I want to bring them about soon. Much of the problem stems from severe physical exhaustion from work, and constantly juggling 6+ hospital-bound patients connected to various tubings and having to be hoyered. Imagine having to be there twelve hours for a man in serious need of care. He is quadraplegic, has twelve leads on him (specialized surface pads placed upon the patient's chest and abdomen hooked up to a telemetry system), is attached to a foley bag and needs blood sugar accuchecks on a routine basis, needs oral care q2 hours, must be checked and changed every so often to keep from sitting in feces, and has very emotional family members coming and going.
You are there to make sure he is ok. Every little thing from vitals to bed sore to oxygenation to comfort you must keep a watchful eye on.
However, you have to care for 5+ other patients at the exact same time, with equal deftness, while juggling priorities, maintaining your calm, and not letting yourself get behind in your responsibilities. If you hoyer and shower a patient in the shower room, and that costs you 35 minutes, especially if those minutes mean you're now behind in catching vitals, you are behind and will undoubtedly earn the ire of the doctor and one or two nurses. It's so delicate and intense. You're screwed if you've pulled your back out the day before (which is why I rest as much as possible).
One of my patients is 680lbs. He's relatively independent while here. Another is 785lbs, and it is disgusting. It takes 3 people to bath/roll him, and his underside has a festering, smelly-ass wound which would make anyone spit up their breakfast if they weren't accustomed to medically-foul smells. I consider the fresh horse manure farmers spread on their crops to be perfume compared to some of the serious stuff you smell in hospitals. No joke.

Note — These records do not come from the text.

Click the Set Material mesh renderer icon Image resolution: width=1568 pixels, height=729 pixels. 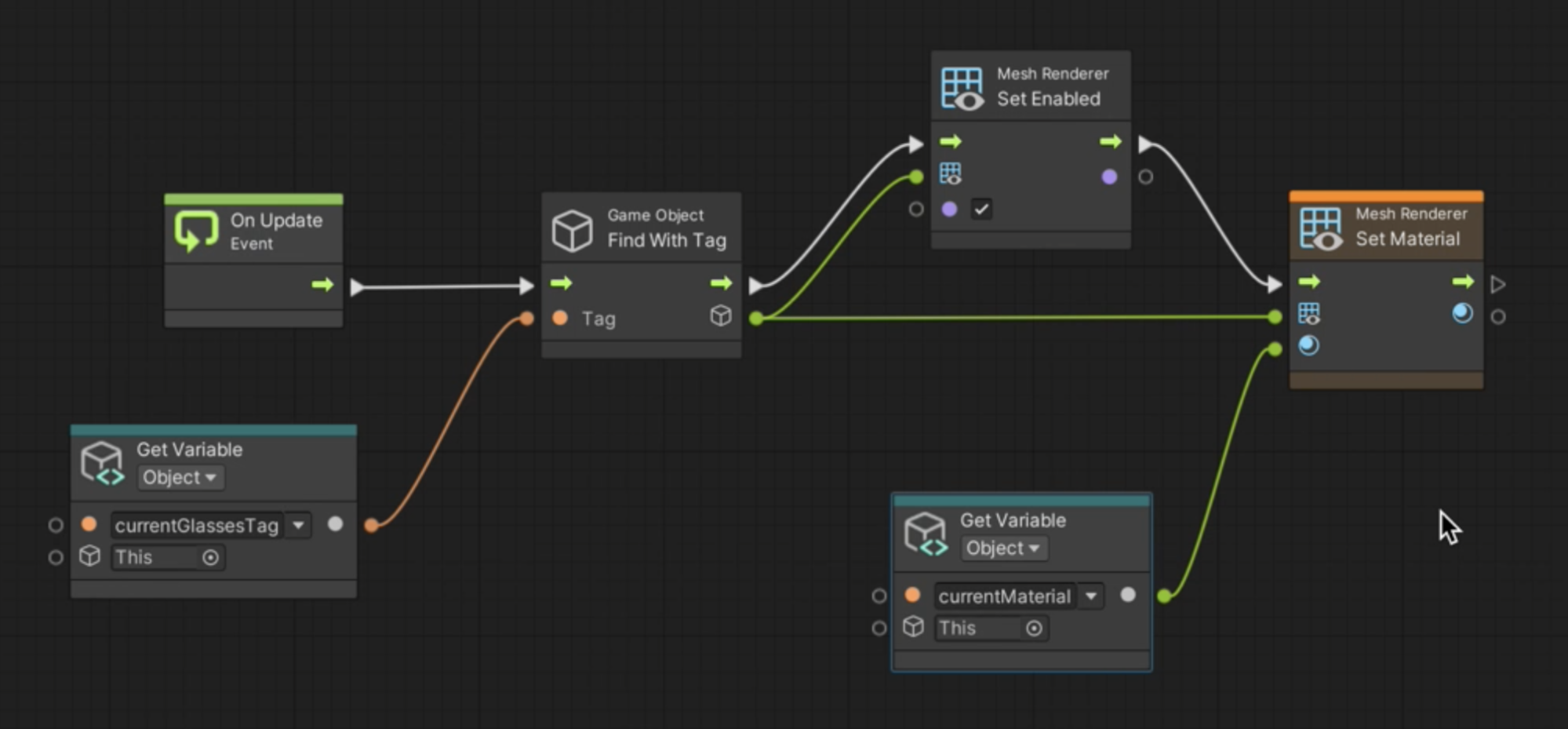tap(1321, 228)
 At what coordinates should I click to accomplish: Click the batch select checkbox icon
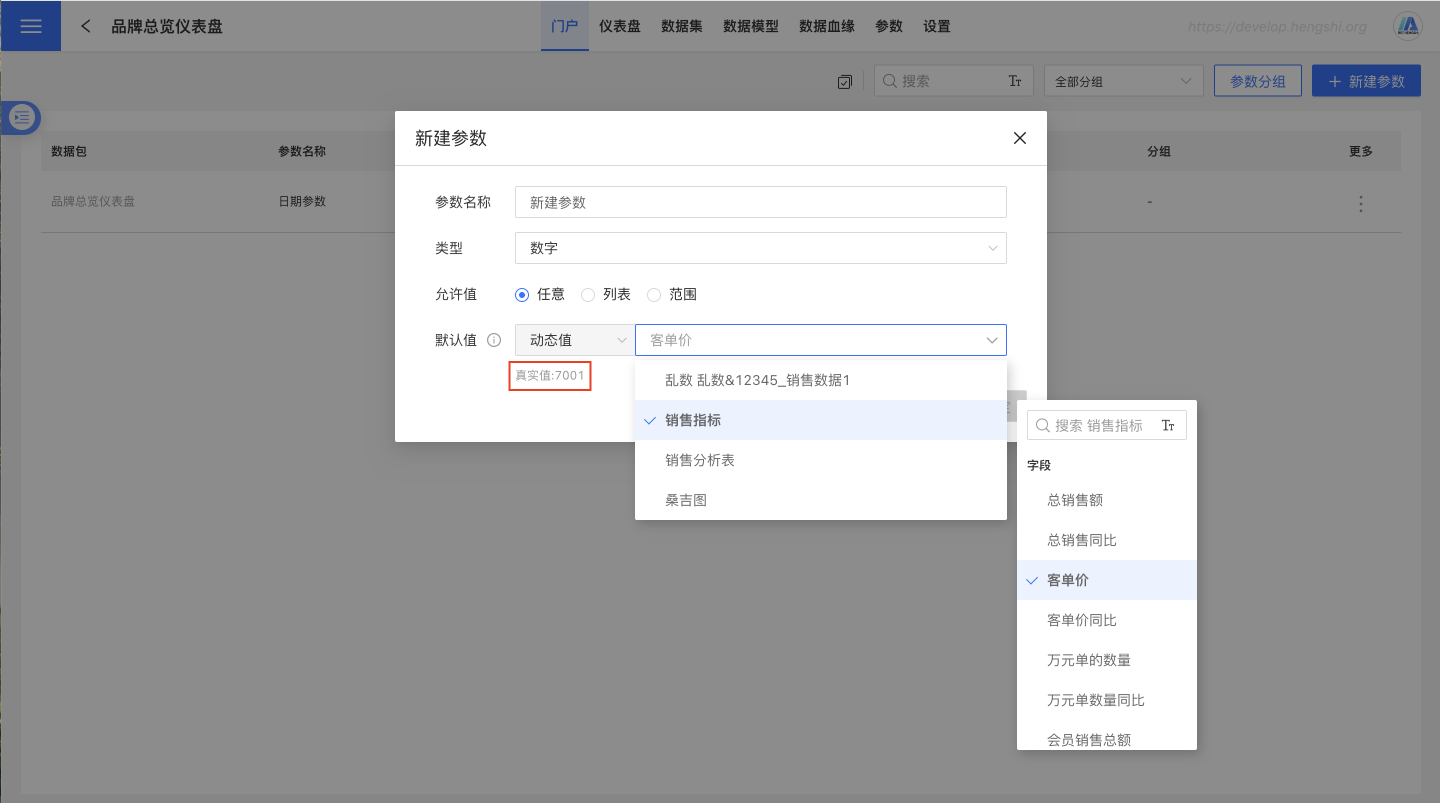[845, 82]
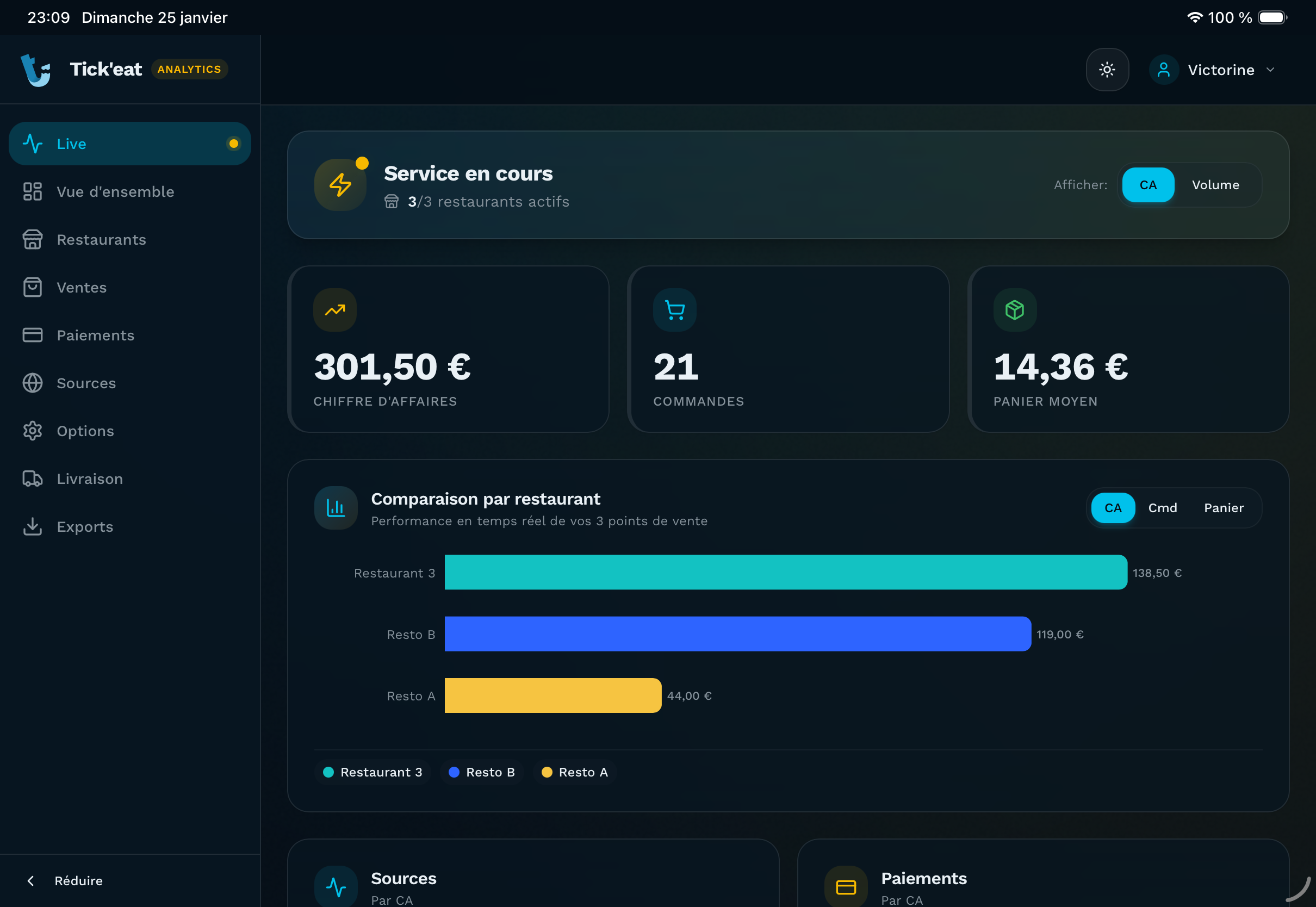This screenshot has width=1316, height=907.
Task: Toggle light theme with sun icon
Action: (1107, 70)
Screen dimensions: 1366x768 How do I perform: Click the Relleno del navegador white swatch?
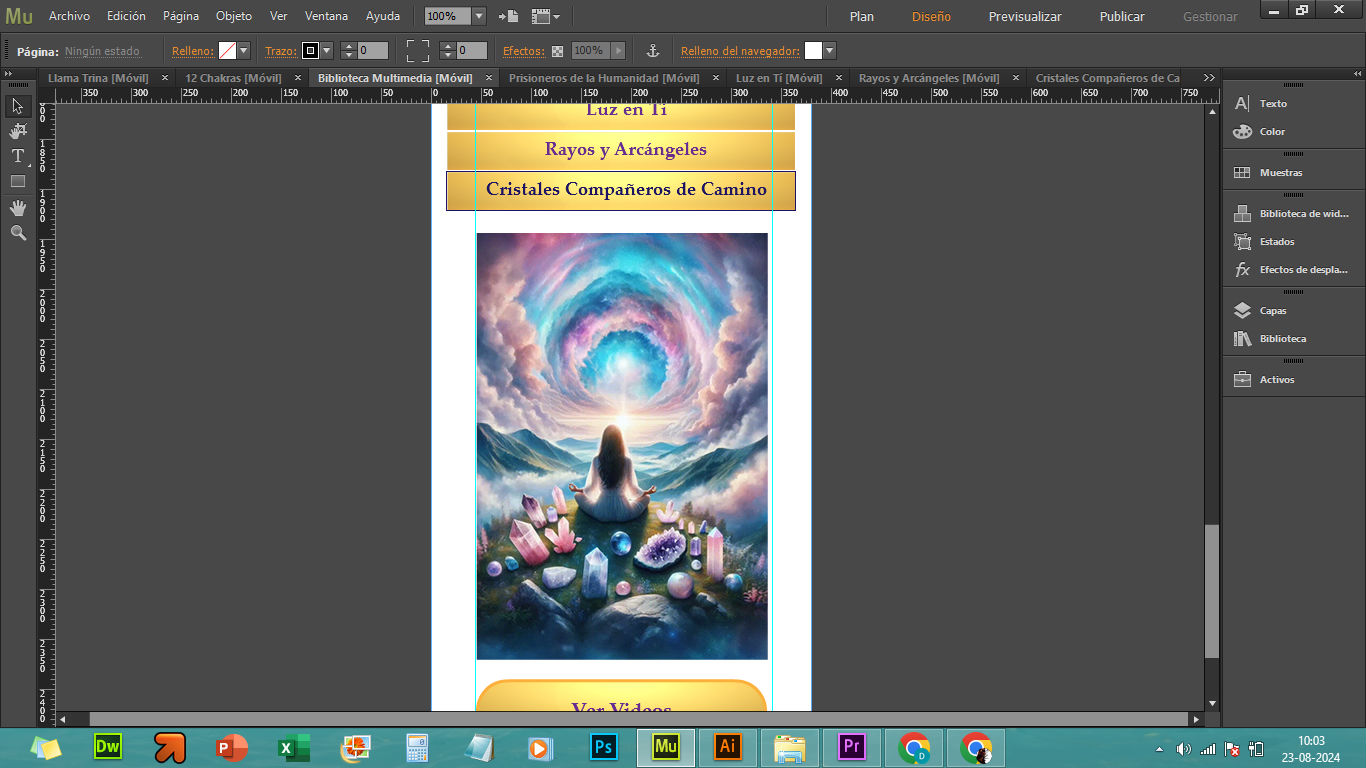[x=813, y=51]
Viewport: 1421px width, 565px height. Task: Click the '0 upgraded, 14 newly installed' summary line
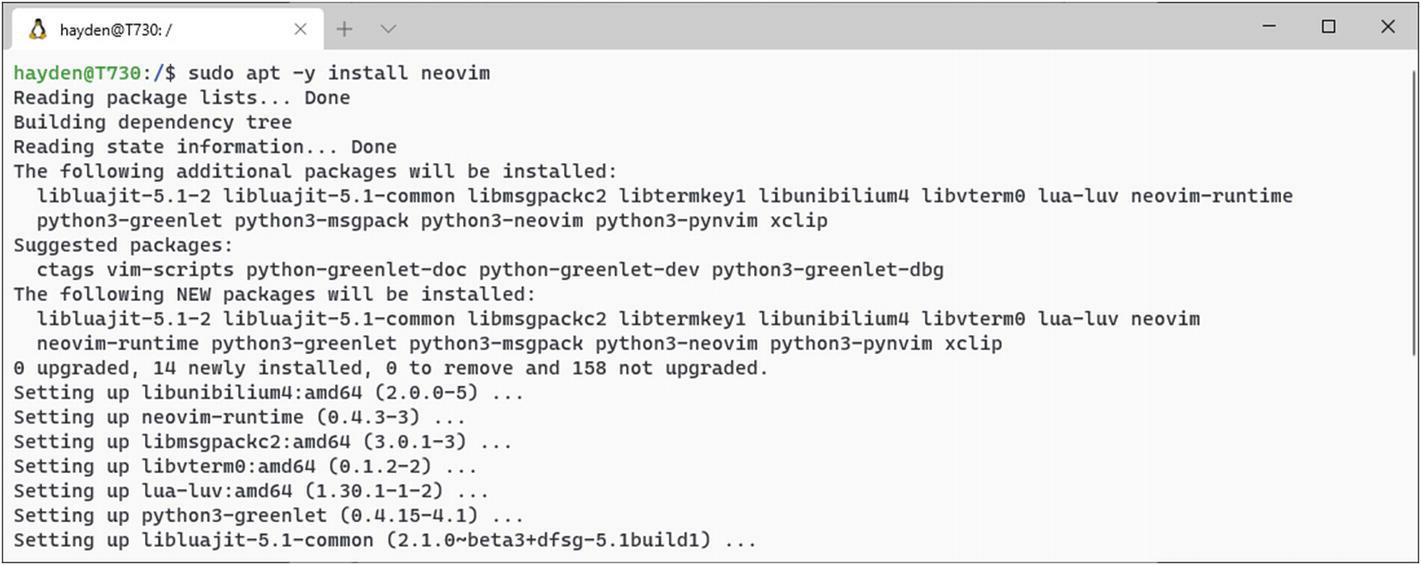click(391, 368)
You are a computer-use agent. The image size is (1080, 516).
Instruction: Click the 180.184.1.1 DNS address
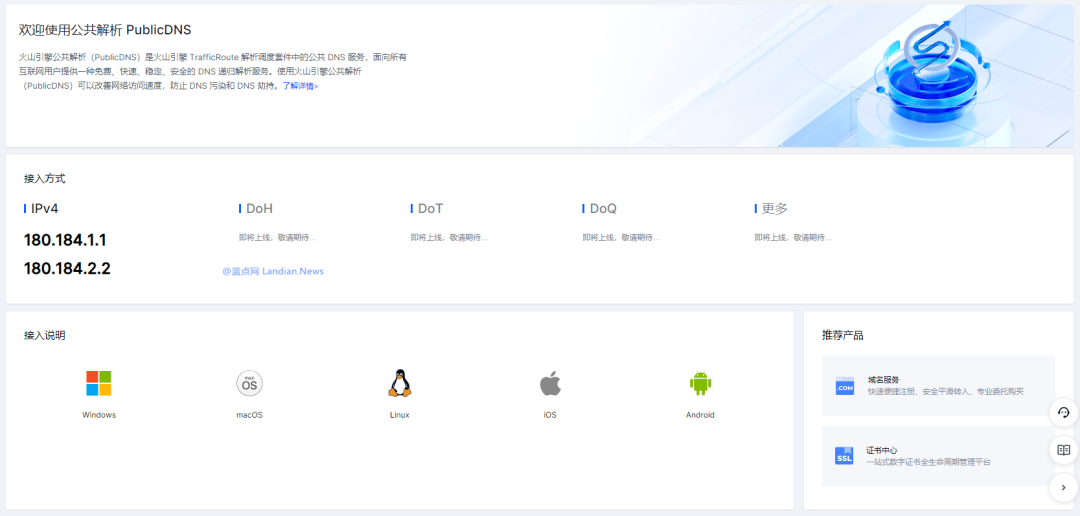pos(65,240)
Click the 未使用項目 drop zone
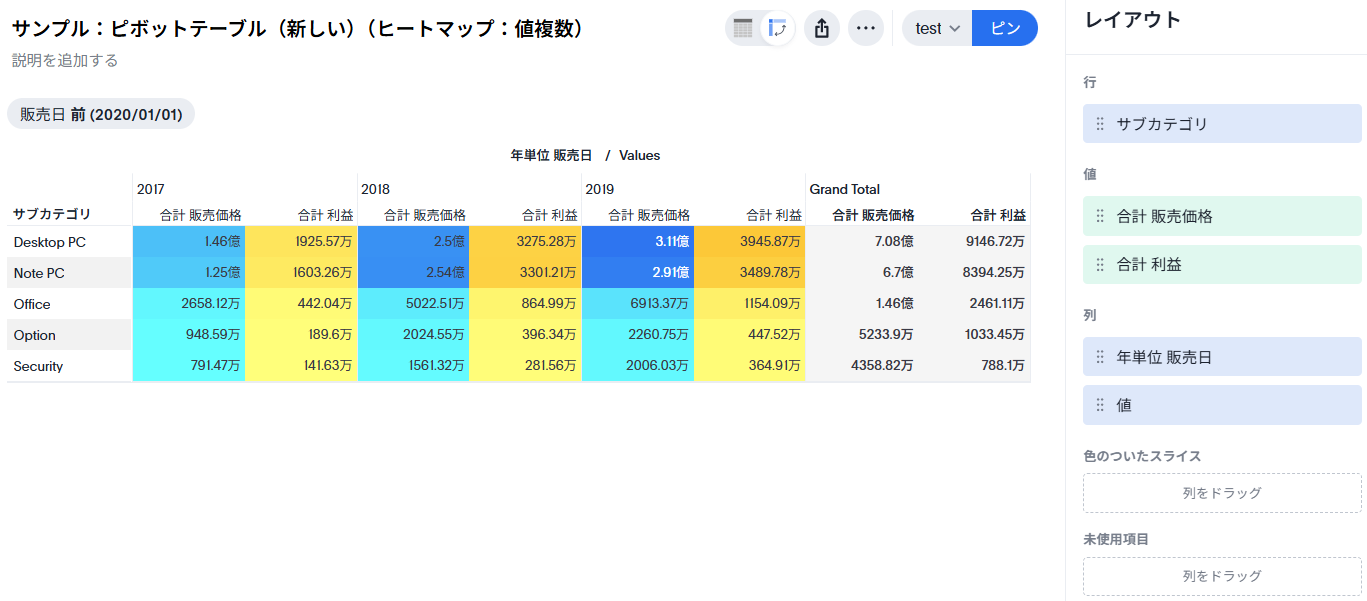This screenshot has height=601, width=1367. pos(1222,576)
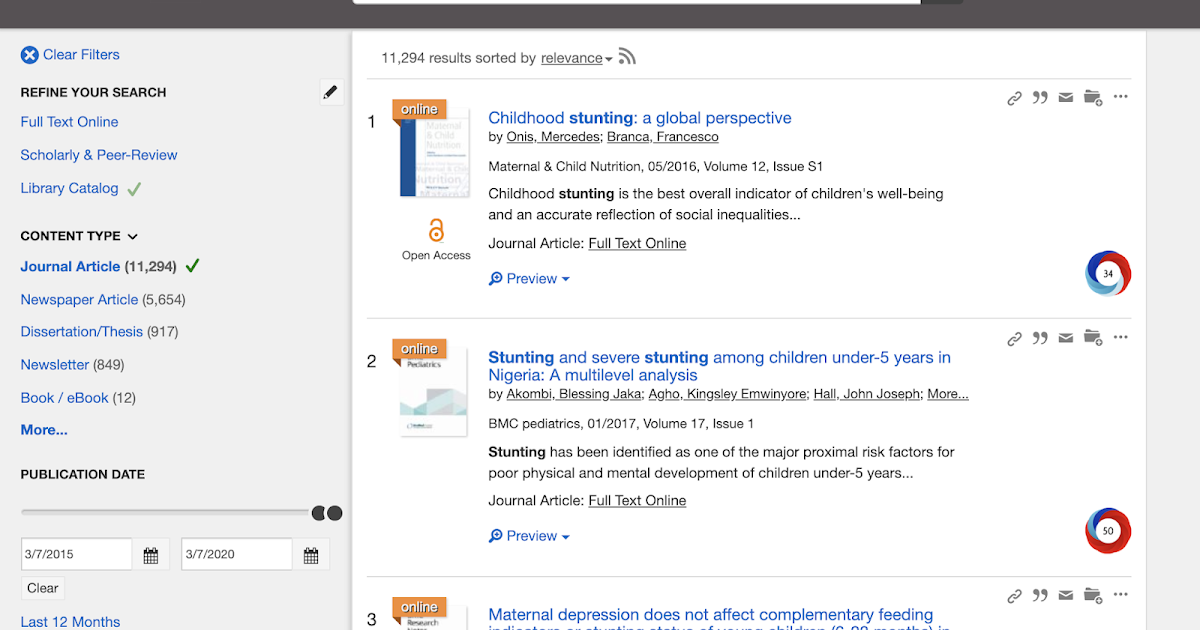Open the calendar for the end publication date

pos(311,554)
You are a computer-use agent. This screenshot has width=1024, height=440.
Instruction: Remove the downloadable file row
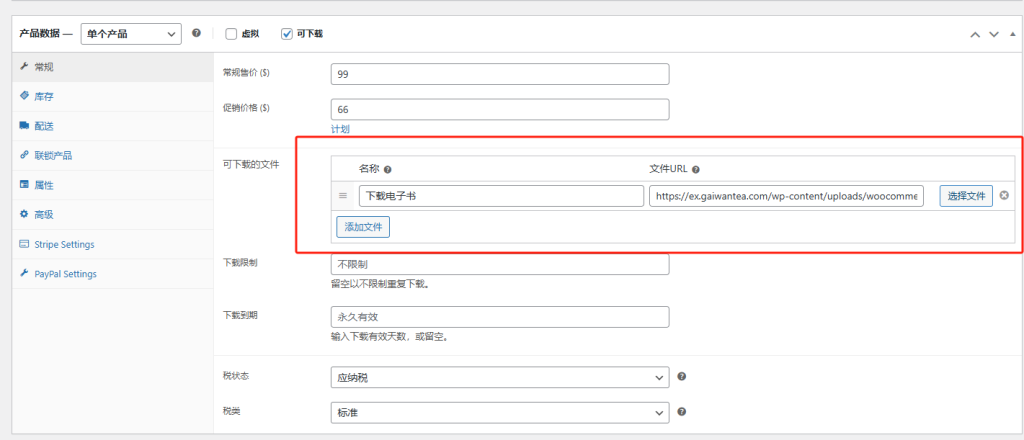pyautogui.click(x=1004, y=196)
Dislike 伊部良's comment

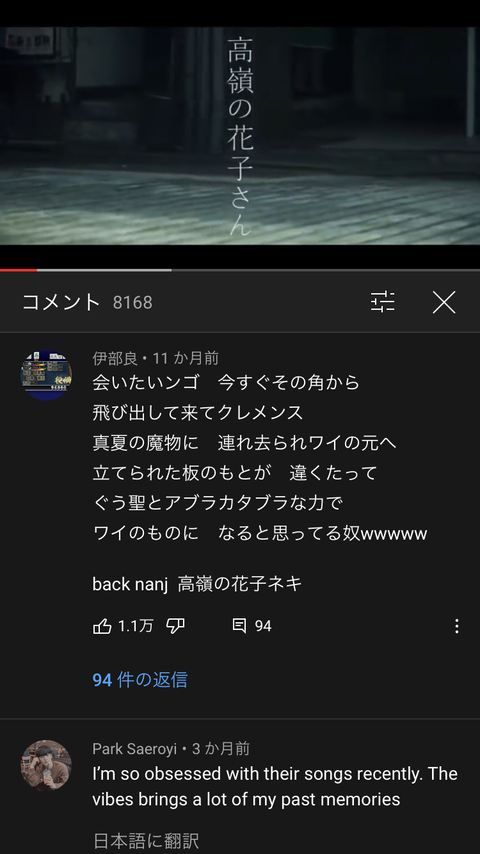(x=175, y=626)
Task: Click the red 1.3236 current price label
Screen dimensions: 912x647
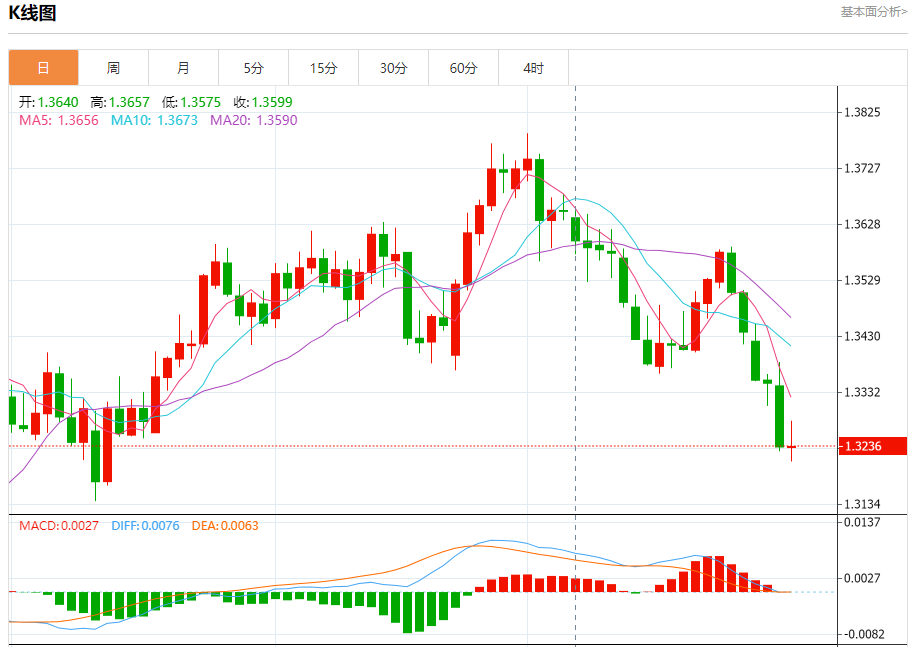Action: point(872,446)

And not only that, your very life and well-being is at risk. More than five times I've had to gown up and protect my body while caring for patients with MRSA, pneumonia, necrotizing fasciitis, hepatitis C, streptococcus A, c difficile, and other highly dangerous diseases.
It's stressful, but the work is good. CNAs routinely get treated like s*** and considered to be dumb and stupid. It's uncommon to work under a nurse that treats you as a teammate instead of "the help." A lot of this work is more difficult for me personally because I struggle with ADD (the sole issue being inattention). At this point in my life, I want to return to nursing school, and am trying to come up with ways to survive that and this together. I absolutely love Mafia and the people I play and socialize with here. I just feel like a hollow shell at times. Starting to become dependent on sleeping pills to catch some ZZZs, because two people I live with are content with playing loud music past midnight. The quarter-sized blisters that left my feet raw and bleeding stopped for the most part, in turn becoming large calluses. Now I wear 2-3 pairs of socks as extra cushioning to lessen how much my feet get chewed up.
The highlights are knowing that you're helping people, and doing everything you can to keep your patients comfortable and well-cared for. It's no joke when they say health care will leave you emotionally drained, and how health care providers typically forget to care for themselves while caring for everyone else. I've been neglecting myself pretty badly. Been forgetting to eat at times, and dropped about 15lbs already. Stamina and muscle mass has increased considerably, but it's like I don't do anything fun for myself much, as if all my life is is working to care for people. At this point my mentality tells me I don't want to retire for as long as possible, because I'd go nutso-stupid from not having things to do. Even now I'm dealing with my first weekend off in 5 months, and I feel like I'm going insane from not having to prepare for work and making preparations. I just feel antsy right now when sitting, and that's likely because work has me going non-stop. Been trying to design two large theme games and get a bunch of Newbie games going, but the pressure and exhaustion get in the way.